I´m trying to change our current setup to allow users to use UPN to sign in to the wlan and then onboard their device also using their UPN. 

Before using samAccountName this was no problem, but some users don´t even know their samAccountName and We therefore want to use UPN wich is the same as their emailadress.

So making the service and ad-connection was no big issue, so I´ve got connecting to the wlan solved.

Simply change the service not to strip @ , and added 

(|(&(objectClass=user)(sAMAccountName=%{Authentication:Username}))(&(objectClass=user)(userPrincipalName=%{Authentication:Username})))

To the filter of ad-connection.

But when trying to connect with a onboarded device. It simply will not work. I get "User not found in any authentication source". 

errorcode 201

When checking Access-tracker I see that it might be using the wrong username somehow.

I want to use firstname.lastname@domain.se

but it simply shows:

I´ve tried multiple things:

changing my AD-query to: Authentication-Fullname

and also changing my 

ONBOARD DEVICE REPOSITORY query to

SELECT user_credential(password) AS User_Password,

       CASE WHEN enabled = FALSE THEN 225

            WHEN ((start_time > now()) OR ((expire_time is not null) AND (expire_time <= now()))) THEN 226

            WHEN approval_status != 'Approved' THEN 227

            ELSE 0

       END AS Account_Status,

sponsor_name

FROM tips_guest_users

WHERE ((guest_type = 'USER') AND (user_id = mdps_username_to_serial('%{Authentication:Full-Username}')::text) AND (app_name = 'Onboard'))

But none of it seems to help.The annoying part is the log from access tracker states:

INFO RadiusServer.Radius - rlm_ldap: searching for user firstname.lastname@domain.se in AD:xxxxx  

wich looks correct, but still says 

ERROR RadiusServer.Radius - rlm_eap_tls: User not found in any authentication source, rejecting

in the end.

In this link a similar issue is discussed:

http://community.arubanetworks.com/t5/Security/onboard-device-repository-is-NOT-chosen-as-authentication-source/td-p/248951

Maybe the sql stuff mentioned at the end of the thread is not the same as I tried ?

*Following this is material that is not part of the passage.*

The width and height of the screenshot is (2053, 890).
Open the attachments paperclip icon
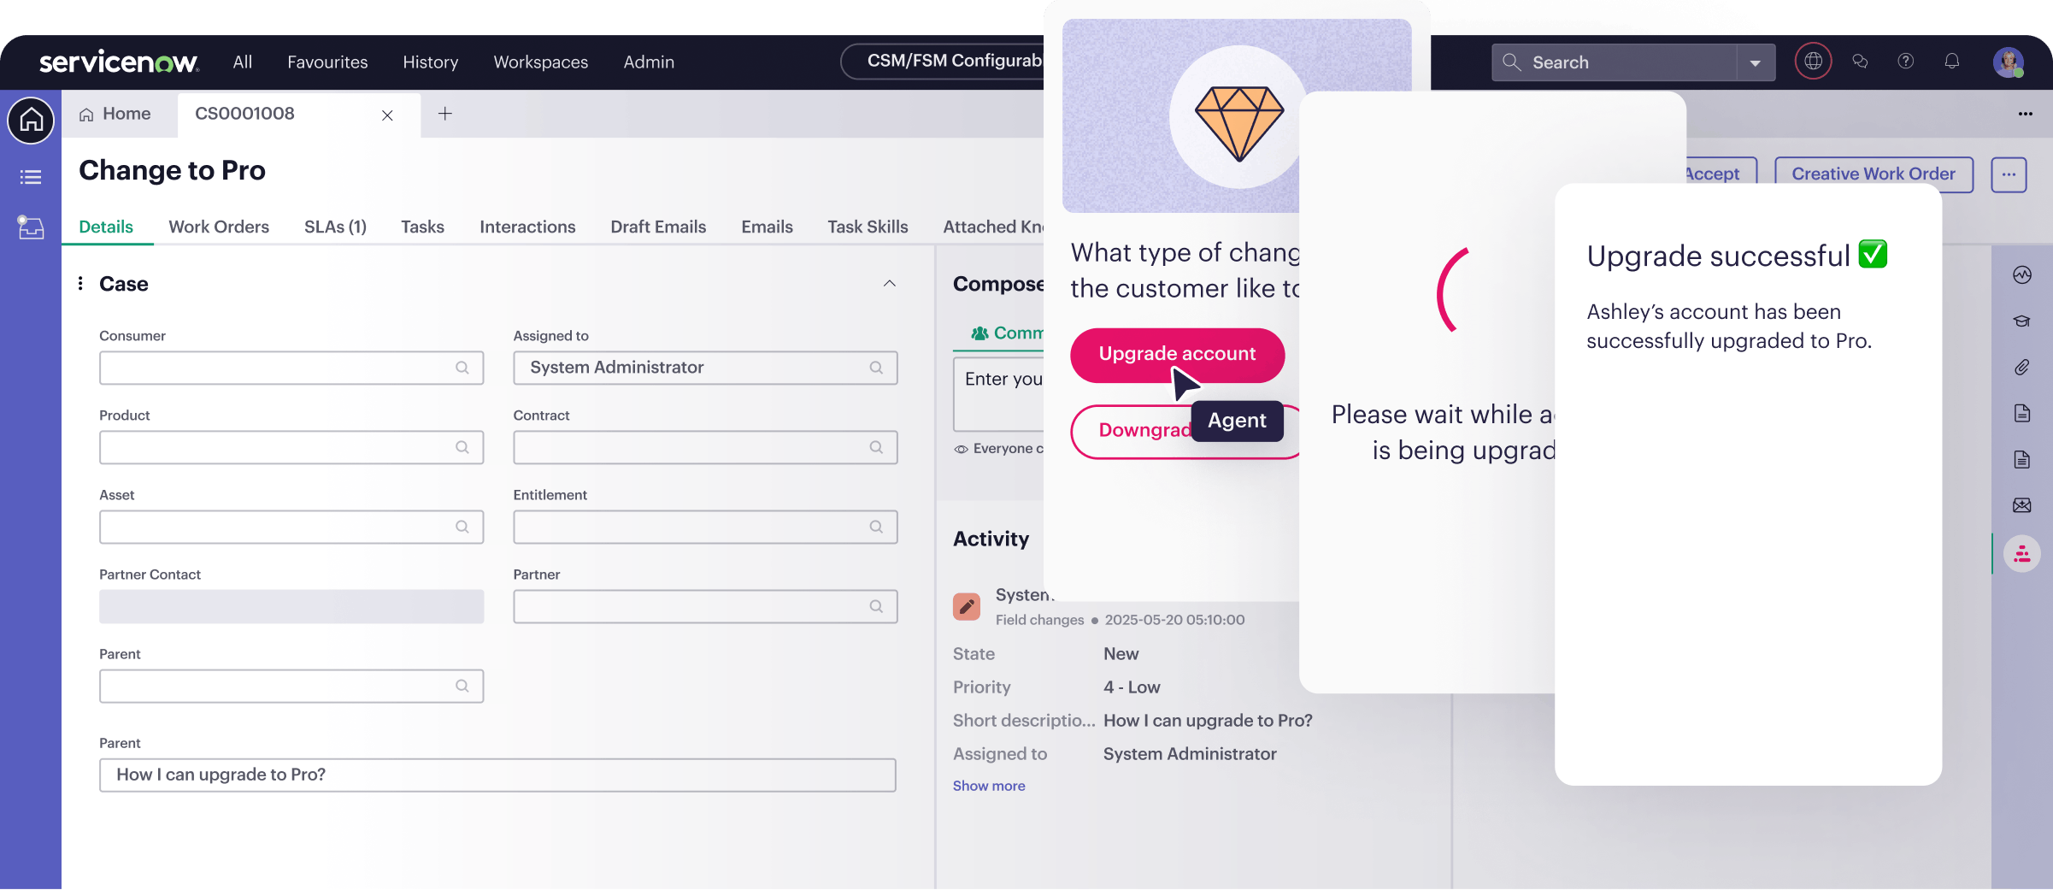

Also the users UPN and samAccountName are complety different sadly...

You should not be changing anything other than the AD auth source query.

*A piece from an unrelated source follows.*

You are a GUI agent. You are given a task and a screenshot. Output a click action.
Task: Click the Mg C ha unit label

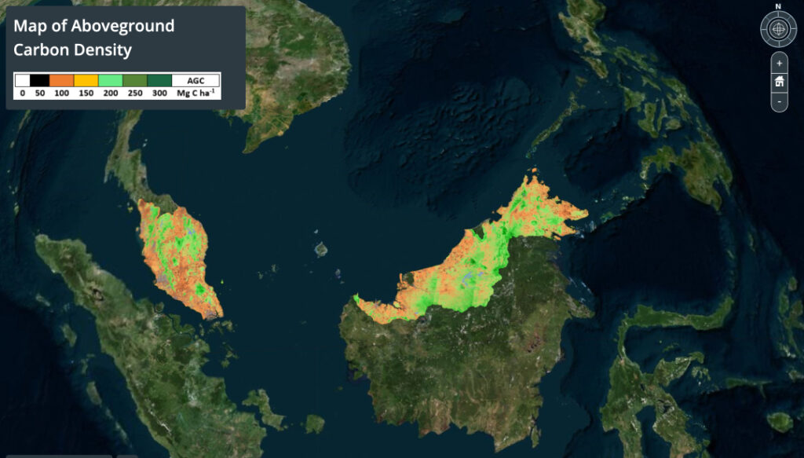(196, 93)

Make sure ONLY your AD source is listed as the auth source for your 802.1X service . You should not be attempting to authenticate against Onboard Device Repo.

We are using the same SSID for onboarding and 802.1x. And using computer authentication for corporateclients.

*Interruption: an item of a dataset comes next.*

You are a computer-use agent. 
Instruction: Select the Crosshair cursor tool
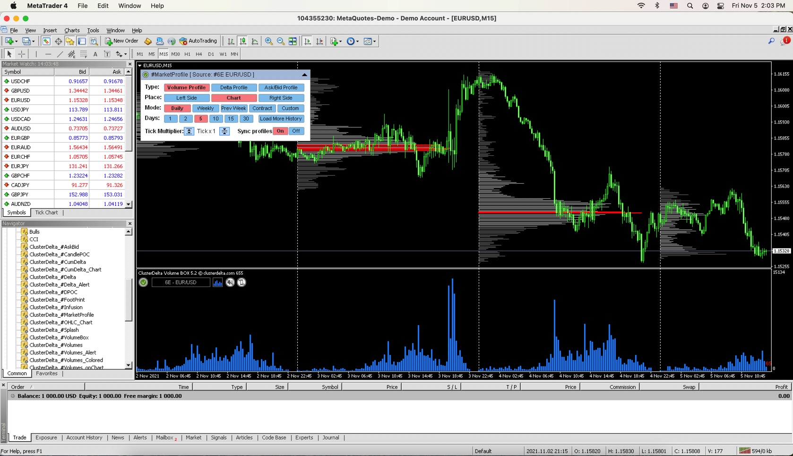coord(21,54)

So I did as you said and removed onboard repository from the 802.1x service. Made no difference though, still cand find user in ad access tracker says.

Also check out these computed attributes from access tracker, Authentication:Username is totaly wrong...

OK, so the issue is not with Onboarded users, it's with corporate AD-joined machines receiving their certificates through ADCS?

No, sorry for the confusion. The 802.1x with corporate machines works fine they use AD-PKI. 

It´s when using UPN to onboard a device using Clearpass Onboarding CA. It worked fine using samAccountname for the onboarding, just not when we use UPN instead. Tried this with the same useraccount.

Also tried with and without stripping these in the service:

\:user,/:user

But makes no difference. Also tried stripping @ but then UPN logon to the WLAN stops working.

Sorry, this is very difficult to follow.

So you're saying the issue only occurs during the Onboard process or post-Onboard when the device authenticates using it's certificate?

Might be best to work with your ClearPass partner or Aruba TAC to work in realtime.

Yeah, sorry.

The onboarding process works fine the device is in the database and my UPN user is listed as owner of the device.

It´s when connecting to the WLAN after  the device has been onboarded that I get this issue.

Please post an access tracker export for the request.

Why are the Onboarded devices configured for machine authentication?

The Certificate is stored in the "local computer" not "local user". One person is responsible for the computer but several might use it. 

What looks strange to me is that

Shows up as:

authentication-username: firstname$

I thought it should be:

authentication-username: firstname.lastname@domain.se

This workflow is not going to work in your environment. You'll need to put them in the user store.

Shared devices under management should use centralized certificate enrollment via ADCS, SCEP or EST.

Th eonly other option is to stop doing authorization against AD and only validate the certificate itself.

Ok, good to know.

So if we change to user store for the certificate. What would happend if another user onboard the same device ? Would the previous users onboard of the same device still be valid ? 

You'd have to configure Onboard to allow multiple certificates to be issued to the same device.

Thanks for the help!

I changed to user store and now it works perfectly. We decided if multiple users share the same device, they will have to onboard the device for themself to get access.